According to NIOSH, customers also have a responsibility making sure that the tattoo facility is reputable, clean and safe. It is especially important to make sure all the tattoo equipment is properly sterilized.

“Tattoo artists always use sterile equipment, disposable materials and proper sanitation to ensure protection for themselves and their customers,” said Doug, professional tattoo artist and owner of Doug’s Tattoos and Piercings in Oakland (called “Doug’s Tattoos” online).  “Most tattoo materials — such as ink, ink cups, needles and gloves — are for single use only. Needles should never be used more than once because of the risk of leading to infection. Most of the single use products arrive at the studio in sterile packaging where the artist can open it up in front of you before their work gets started.”

According to Doug, it’s important to follow your intuition when choosing to get a tattoo.

“Sometimes people will come in intoxicated and will get a tattoo because it’s spontaneous.
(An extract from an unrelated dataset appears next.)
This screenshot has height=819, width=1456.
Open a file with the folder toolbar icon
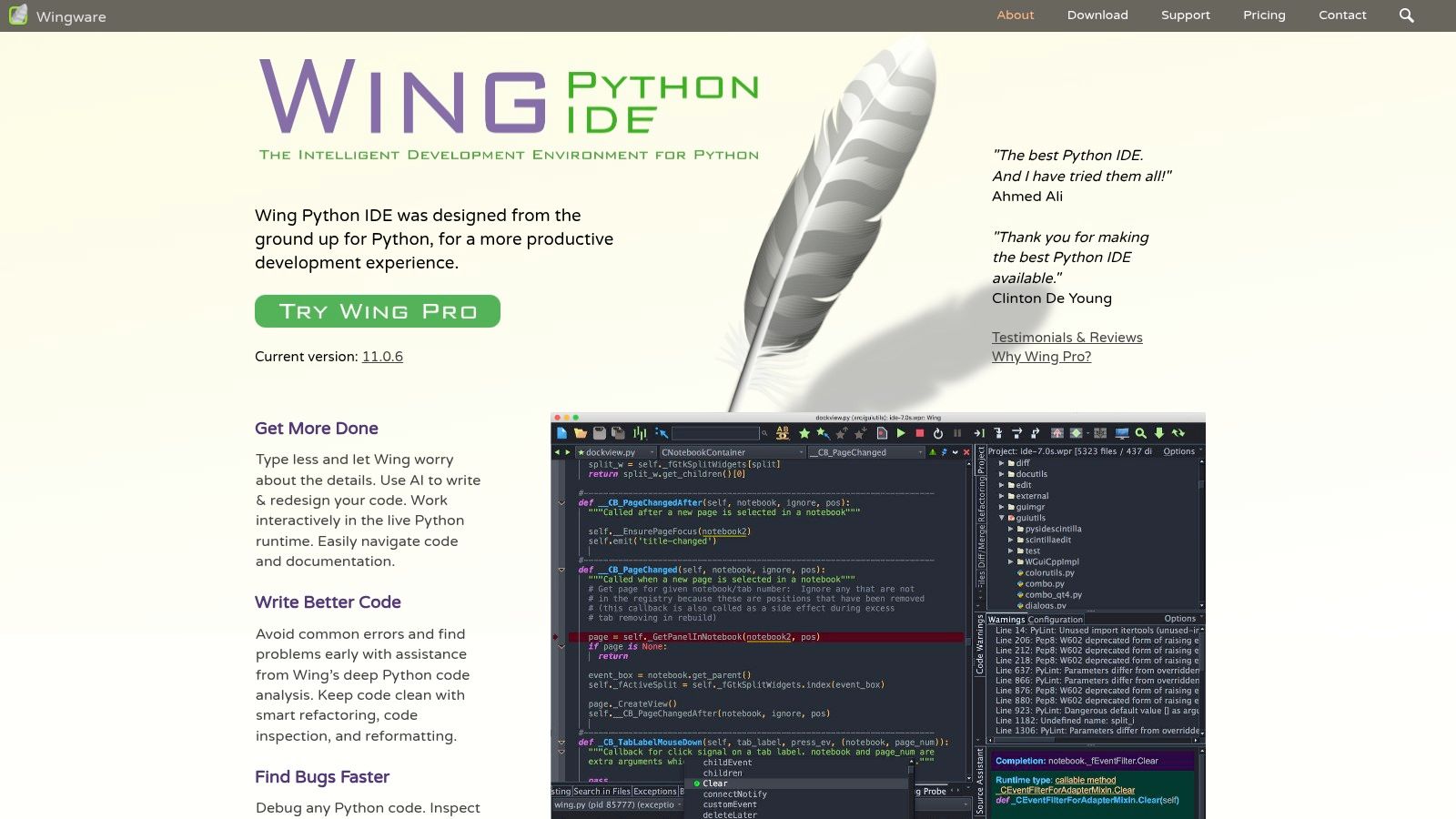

People don’t always associate getting a tattoo as a health risk, but it very much is,” he said.

While, according to Doug, it’s important to evaluate why you want a tattoo in the first place, it’s the healing process that is most important.

Because the healing process begins as soon as you leave the tattoo parlor, Oakland State Department of Health (OSDH) recommends listening carefully to the  instructions that the tattoo artist provides you with  before leaving the facility. The artist will take care to cover your tattoo with a bandage to prevent air-borne bacteria from invading the open wound.
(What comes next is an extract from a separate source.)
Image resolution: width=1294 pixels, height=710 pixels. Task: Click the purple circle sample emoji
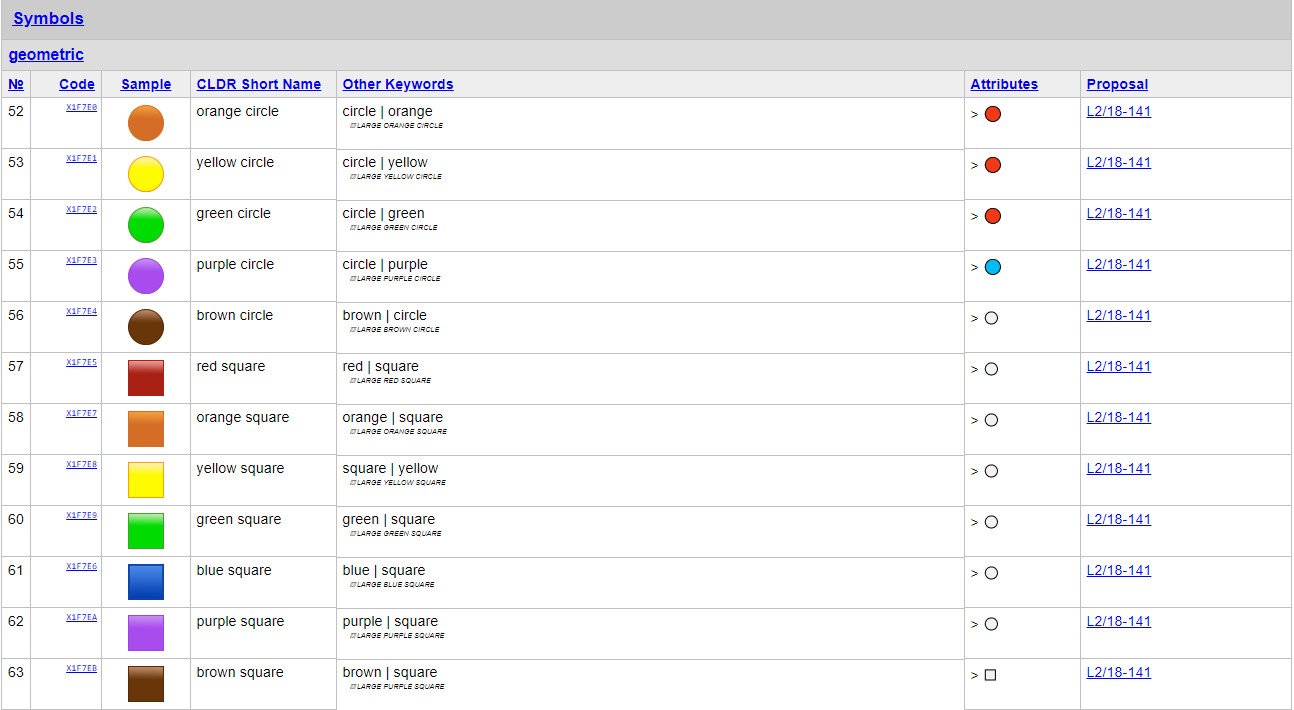[x=146, y=276]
Tattoo Parlors in the area

Doug’s Tattoos

9928 International Blvd.
Oakland, CA 94602
(510) 632-1000

Berkley Tattoo Parlor

2804 San Pablo Ave
Berkeley, CA 94702
(510) 549-2828

Industrial Tattoo

2434 Dwight Way
Berkeley, CA 94704
(510) 644-0968

FTW Tattoo Parlor

6536 Telegraph Ave.
Oakland, CA 94609
(510) 595-0389

In my experience, I’ve had to leave the bandage on my new tattoo for at least two hours and had to clean it with lukewarm water and mild, liquid antibacterial or antimicrobial soap. I was advised to not use a washcloth or anything abrasive; my tattoo artist told me that hands are  the best for washing, too.After properly cleaning theskin and letting the area dry, I had to apply on an A and D vitamin-enriched ointment, such as Bacitracin.

However, according to MayoClinic, a non-profit medical practice, allergic reactions to the ink, especially red ink, can occur even years later. MayoClinic emphasizes that because tattoo ink is classified as cosmetic, it’s not regulated or approved by the Food and Drug Administration. According to MayoClinic, people thinking about getting tattoos should do their research and be cautious of their own medical history.

According to Doug, the aftermath of any decision is the most important.

“When getting any kind of body art, it is important that clients clean them as they are told to,” Doug said.

If a tattoo is done at a legitimate parlor, the tattoo artist provides steps on how to take care of your tattoo, and if you follow them, infections are not  as likely to occur, according to Doug.

There are many different reasons why people get tattoos: to commemorate a memory, to harbor inspiration or to be rebellious; for the thrill, for the pain, for the look, for no reason at all or for all of the above. But as Doug said, “Proper care and health should always be number one.”